Victoria initially instated a plastic bag bylaw in 2018. However, it underwent a number of legal challenges which prevented it from being in effect.

Now, the city's plastic bag bylaw has resumed, restricting the use of plastic checkout bags across the municipality.

Local businesses must provide paper bags for a fee instead of plastic bags, or customers can bring in their own reusable bags, which is encouraged by the city.

"Reducing the distribution of single-use plastic items in Victoria is helping to keep plastic waste out of our landfill, save tax dollars and protect the environment," said Victoria Mayor Lisa Helps in a statement Thursday.

"Most businesses have continued to encourage the use of reusable bags," she said. "Resuming the checkout bag bylaw is a simple step to maintain our forward momentum towards reaching our goal to reduce waste by 50 per cent by 2040 and be fully zero waste by 2050."

The city says it is focusing on educating local businesses moving forward, as stores transition from single-use plastic bags to paper bags.

The municipality estimates that Victorians threw out roughly 17 million single-use plastic bags per year before the bylaw was introduced in 2018.

Victoria was the first city in B.C. to implement plastic bag bylaw.
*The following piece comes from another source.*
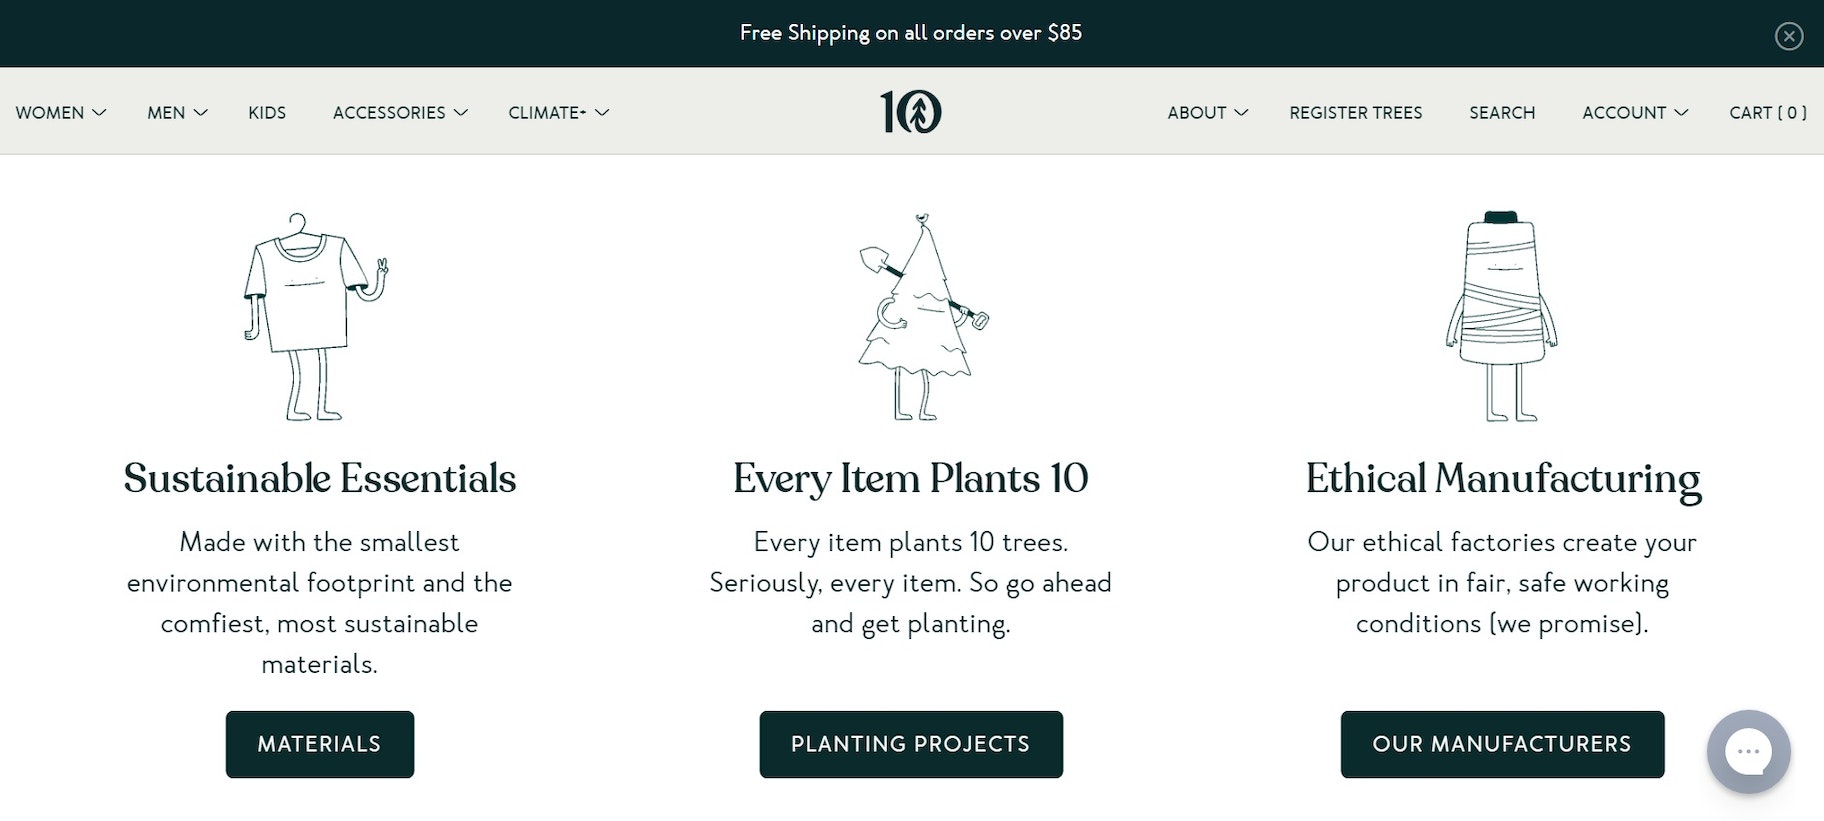
Task: Open the chat bubble widget
Action: 1748,752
Since than, more than 20 municipalities across the country have adopted similar bylaws, including Saanich, Esquimalt, and Nanaimo, according to the City of Victoria.

"The chamber worked closely with the city to ensure the bylaw reflected the work already being done by businesses to reduce waste and look after customer requests," said Greater Victoria Chamber of Commerce CEO Bruce Williams on Thursday.

"The public asked for this change and businesses responded," he said.